No, no siempre hay una antes y un después. Será necesario recordarlo cuando hayamos olvidado los propósitos, los anhelos que se compartimentan en periodos estancos, como bloques; y hemos fraguado viendo lo que el resto consigue, a modo de referencia, en los mismos periodos porque a lo largo de nuestra vida hemos sido premiados cuando las metas tenían caducidad, y hemos interiorizado lograrlas en el tiempo prescrito. Después, la autocrítica, el análisis, la complacencia o el desagrado será consecuente con la premisa temporal, porque el tiempo es nuestro bien más preciado.

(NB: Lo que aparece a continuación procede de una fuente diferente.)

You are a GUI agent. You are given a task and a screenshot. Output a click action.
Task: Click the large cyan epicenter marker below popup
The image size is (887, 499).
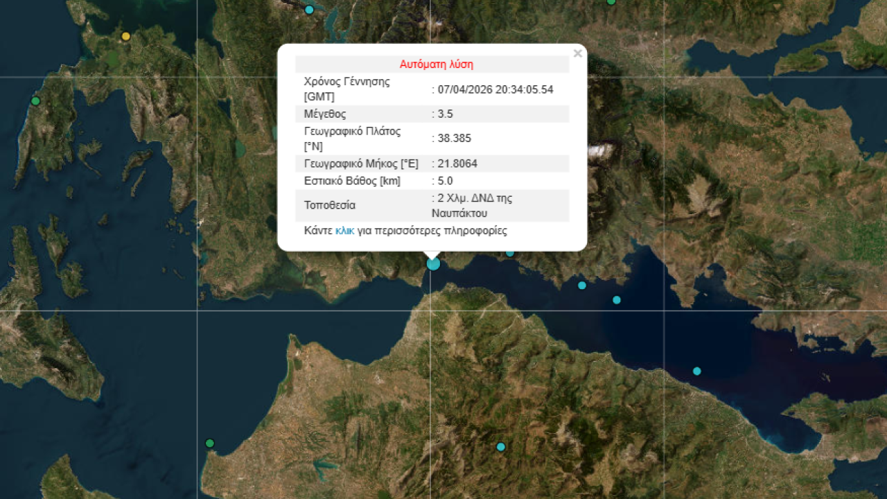(x=433, y=263)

Los planes, en una primera lectura, son necesarios para romper la monotonía, para conocer o profundizar sobre algún aspecto deseado y, de alguna manera, contribuyen a luchar contra la pereza, contra el hastío que producen las actividades poco provechosas fomentando la inapetencia y el aburrimiento. Tiempos muertos en los que pasamos horas viendo la caja tonta, enganchado a redes sociales, cotilleando nuestro entorno virtual y viendo fotos sin demasiado interés. En ese sentido los planes podrían contribuir a ocupar un tiempo en menesteres más sugestivos: el resto de los mortales lo agradecerá. Una forma de hacer piña con los demás, una oposición consciente contra el deseo manifiesto de los que nos manipulan a su antojo; para mantenernos informados, por aprender y para tener criterio y una percepción más objetiva de nuestro entorno, que no vendrá proyectada por las élites regidoras, a pesar de su latente hipocresía al confesar su disposición en emplear medios para la formación o la educación.

Hay, sin embargo, actividades asfixiantes, que conllevan a no disfrutar de nuestro tiempo libre, y causan ansiedad al tratarnos a nosotros mismos como una máquina engrasada que debe estar siempre operativa para producir al máximo.

También hay proyectos habituales, comunes, acaso necesarios, que implican un elevado sacrificio (fumar, perder peso), que serán los que muy pronto se incumplirán sumiéndonos en la decepción de lo no conseguido, lo dicen las estadísticas. Amén. Nos han dicho que si los confesamos y se hacen públicos estaremos más cerca de conseguirlos. Supongo que será porque está en juego la autoestima, el temor a ser acusados de fracasados. Después, lamentablemente, se desvanecerán, quizá esperando la conclusión de otra etapa y la satisfacción por el surgimiento de una nueva, y seremos otros, nuevamente cargados de esperanzas.

Como dije, estoy más cerca de los que caminan a destiempo, pero agradezco los buenos deseos que me llegan hasta de los desconocidos, y espero que al entonar este cántico algún poso de bondad y fraternidad se despierte del letargo que asola a la humanidad egoísta.

Felicidades y éxitos para el año que comienza.